< C++ .Net Early Stages 4 | Main | C++ .Net Early Stages 6 >


 

 

Early Stages of the C++ .Net 5

(Managed Extensions for C++)

 

 

Note: The code snippets used in this module are for Visual C++ .Net 2003 and if compiled using Visual C++ .Net 2005 you need to use the /clr:oldSyntax option). Here you will learn new keywords used in the C++ .Net though in VC++ 2005 these keywords already deprecated. However we just want to see how the whole thing changed to the managed C++ .Net from native, unmanaged C++ used in COM, MFC etc.

  1. Managed Pointers

  2. Pinning Pointers

  3. Passing by Reference and by Value

  4. Properties

Managed Pointers

 

Reference types are accessed through managed pointers. There are a couple of types of managed pointers, depending on what they point to, and the rules for these differ significantly from the rules applied to unmanaged pointers. Managed pointers must point to an object. You cannot initialize them to some arbitrary section of memory because unlike C pointers, managed pointers are strongly typed and can be initialized only with a pointer to the specified type. You can use casts to fool the compiler like this:

int* p = reinterpret_cast<int*>(0x1000000);

String* s = reinterpret_cast<String*>(p);

This code is perverse, and you should avoid ever getting into the position of writing such code. Here I am using reinterpret_cast<> to initialize an unmanaged pointer with a value. The compiler does not even allow direct initialization of unmanaged pointers. Then we cast the unmanaged pointer to a String* pointer. At run time, the code that uses this String* pointer will throw an exception. If you have a managed array, the pointer is to the array object and not to the memory that the array uses. In general, if you have a managed pointer to an object, you cannot perform pointer arithmetic.
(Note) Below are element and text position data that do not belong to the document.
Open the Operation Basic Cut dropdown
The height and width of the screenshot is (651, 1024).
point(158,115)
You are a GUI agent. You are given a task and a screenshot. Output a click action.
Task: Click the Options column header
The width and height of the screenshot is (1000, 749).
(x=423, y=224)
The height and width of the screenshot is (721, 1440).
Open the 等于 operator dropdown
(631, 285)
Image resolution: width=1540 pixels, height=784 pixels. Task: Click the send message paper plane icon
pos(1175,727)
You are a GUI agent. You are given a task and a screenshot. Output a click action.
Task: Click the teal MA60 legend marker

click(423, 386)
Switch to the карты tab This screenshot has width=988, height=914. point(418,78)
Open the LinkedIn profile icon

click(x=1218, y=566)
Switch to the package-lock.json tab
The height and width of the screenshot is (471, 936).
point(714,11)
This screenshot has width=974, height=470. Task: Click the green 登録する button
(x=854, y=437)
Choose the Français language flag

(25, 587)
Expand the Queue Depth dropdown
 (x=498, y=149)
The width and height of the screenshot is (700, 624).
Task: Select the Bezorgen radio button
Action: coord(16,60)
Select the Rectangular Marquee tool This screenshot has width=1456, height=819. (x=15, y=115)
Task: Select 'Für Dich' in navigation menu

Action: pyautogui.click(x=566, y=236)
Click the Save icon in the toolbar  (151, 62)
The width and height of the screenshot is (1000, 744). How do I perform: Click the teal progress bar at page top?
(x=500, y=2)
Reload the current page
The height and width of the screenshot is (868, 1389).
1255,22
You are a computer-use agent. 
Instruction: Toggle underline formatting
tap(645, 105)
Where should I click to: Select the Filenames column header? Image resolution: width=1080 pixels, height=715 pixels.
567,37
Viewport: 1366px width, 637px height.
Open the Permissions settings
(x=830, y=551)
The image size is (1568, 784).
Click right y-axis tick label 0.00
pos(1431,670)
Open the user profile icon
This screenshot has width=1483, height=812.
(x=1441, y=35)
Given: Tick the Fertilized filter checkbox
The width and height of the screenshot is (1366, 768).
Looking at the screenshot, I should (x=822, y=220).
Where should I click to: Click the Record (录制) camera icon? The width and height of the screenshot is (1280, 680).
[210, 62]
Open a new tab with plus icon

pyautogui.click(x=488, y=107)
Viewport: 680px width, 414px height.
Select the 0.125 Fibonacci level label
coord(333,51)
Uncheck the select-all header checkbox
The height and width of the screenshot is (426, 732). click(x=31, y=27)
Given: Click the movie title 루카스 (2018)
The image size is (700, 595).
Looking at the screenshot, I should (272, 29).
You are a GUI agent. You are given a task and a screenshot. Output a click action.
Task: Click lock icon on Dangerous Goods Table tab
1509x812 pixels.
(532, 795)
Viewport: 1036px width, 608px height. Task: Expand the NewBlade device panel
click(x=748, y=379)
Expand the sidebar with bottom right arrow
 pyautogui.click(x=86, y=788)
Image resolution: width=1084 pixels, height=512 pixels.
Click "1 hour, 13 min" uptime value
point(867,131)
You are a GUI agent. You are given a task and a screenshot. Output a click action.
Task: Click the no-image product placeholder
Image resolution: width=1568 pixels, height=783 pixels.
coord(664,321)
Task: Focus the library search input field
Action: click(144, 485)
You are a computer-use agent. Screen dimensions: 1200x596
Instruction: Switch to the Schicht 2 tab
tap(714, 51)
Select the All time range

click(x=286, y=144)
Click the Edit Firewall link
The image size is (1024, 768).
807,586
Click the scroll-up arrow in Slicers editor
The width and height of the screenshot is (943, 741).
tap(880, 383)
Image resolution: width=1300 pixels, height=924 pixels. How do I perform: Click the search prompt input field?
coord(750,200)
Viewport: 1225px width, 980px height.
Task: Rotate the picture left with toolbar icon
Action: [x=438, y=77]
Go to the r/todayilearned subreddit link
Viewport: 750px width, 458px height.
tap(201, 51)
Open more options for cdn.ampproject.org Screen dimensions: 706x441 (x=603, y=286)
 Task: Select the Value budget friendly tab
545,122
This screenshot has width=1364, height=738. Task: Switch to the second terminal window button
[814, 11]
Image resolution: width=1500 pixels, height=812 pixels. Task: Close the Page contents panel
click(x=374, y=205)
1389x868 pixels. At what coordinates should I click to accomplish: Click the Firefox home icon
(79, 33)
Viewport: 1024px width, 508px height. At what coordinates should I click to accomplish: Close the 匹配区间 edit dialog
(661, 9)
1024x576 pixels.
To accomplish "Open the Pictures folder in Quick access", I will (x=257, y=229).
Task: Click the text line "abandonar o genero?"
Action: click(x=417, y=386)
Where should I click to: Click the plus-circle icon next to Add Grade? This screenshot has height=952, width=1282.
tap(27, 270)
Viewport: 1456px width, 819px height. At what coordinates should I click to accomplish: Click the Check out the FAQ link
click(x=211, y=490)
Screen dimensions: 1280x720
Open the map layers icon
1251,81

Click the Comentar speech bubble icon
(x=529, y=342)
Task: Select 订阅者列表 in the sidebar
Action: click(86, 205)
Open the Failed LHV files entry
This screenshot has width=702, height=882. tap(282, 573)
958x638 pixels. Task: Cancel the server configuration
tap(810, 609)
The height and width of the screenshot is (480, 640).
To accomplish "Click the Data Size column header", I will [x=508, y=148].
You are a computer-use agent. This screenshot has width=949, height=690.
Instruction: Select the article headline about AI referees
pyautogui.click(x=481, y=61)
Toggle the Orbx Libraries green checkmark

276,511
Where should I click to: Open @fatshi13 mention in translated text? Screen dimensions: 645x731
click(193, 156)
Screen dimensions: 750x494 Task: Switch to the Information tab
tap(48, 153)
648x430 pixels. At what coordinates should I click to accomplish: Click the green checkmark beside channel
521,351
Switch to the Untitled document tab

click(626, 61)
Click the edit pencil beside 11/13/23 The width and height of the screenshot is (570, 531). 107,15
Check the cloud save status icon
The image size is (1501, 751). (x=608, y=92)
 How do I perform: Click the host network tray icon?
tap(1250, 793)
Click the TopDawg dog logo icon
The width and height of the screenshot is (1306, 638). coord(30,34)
When you declare a managed pointer, the compiler will generate code that initializes the pointer to zero, so it is redundant to do this operation yourself. In general, an untyped pointer to a reference type (for example, a member of a collection, or if you want to write a generic algorithm) is an Object* pointer. For unboxed value types, the equivalent is Void __gc *. However, be wary of pointers to value types because when you cast from an address of a value type to a Void __gc*, you get a managed pointer but you do not get a boxed object.

 

 

 

 

 

 

// pointers.cpp

// Don't do this!

__gc class BadCast

{

   Queue* q;

 public:

   BadCast()

   {

      q = new Queue;

      int i = 99;

      q->Enqueue(reinterpret_cast<Object*>((Void __gc*)&i));

   }

   int Pop();

};

In this case, the address of the local variable is obtained, cast to a managed pointer, and then cast to an Object* pointer so that it can be put in Queue. This code will compile and run, but it has an inherent problem. The lifetime of the value type is determined by the stack frame, but the array’s lifetime is determined by the lifetime of the instance of BadCast. Take a look at Pop:

// pointers.cpp

int BadCast::Pop()

{

   return *reinterpret_cast<int __gc*>(q->Dequeue());

}

This code obtains the first item in Queue and treats the item as a pointer to an int. However, the original address was the address on the stack, which will now have changed, the original int had been lost well before this method was called. The value returned from Pop will be some random value. The message is clear: be wary of pointers to value types; in most cases, they refer to an address on the stack frame and should be considered only temporary.

If a __gc type has a data member (__value or __gc types), the member will be allocated on the managed heap, and the lifetime of the member will be determined by the lifetime of the containing object. You can create a pointer to such a member, but again you have to be careful because the pointer is not to a whole object, but only to part of the object, so it is called an interior pointer. The ECMA specification talks about object references (O types) and managed pointers (& types). An object reference is equivalent to what we call a whole object pointer, and what the ECMA spec calls a managed pointer is what I call an interior pointer. In both cases, they point to memory on the managed heap, which is why we call them, collectively, managed pointers.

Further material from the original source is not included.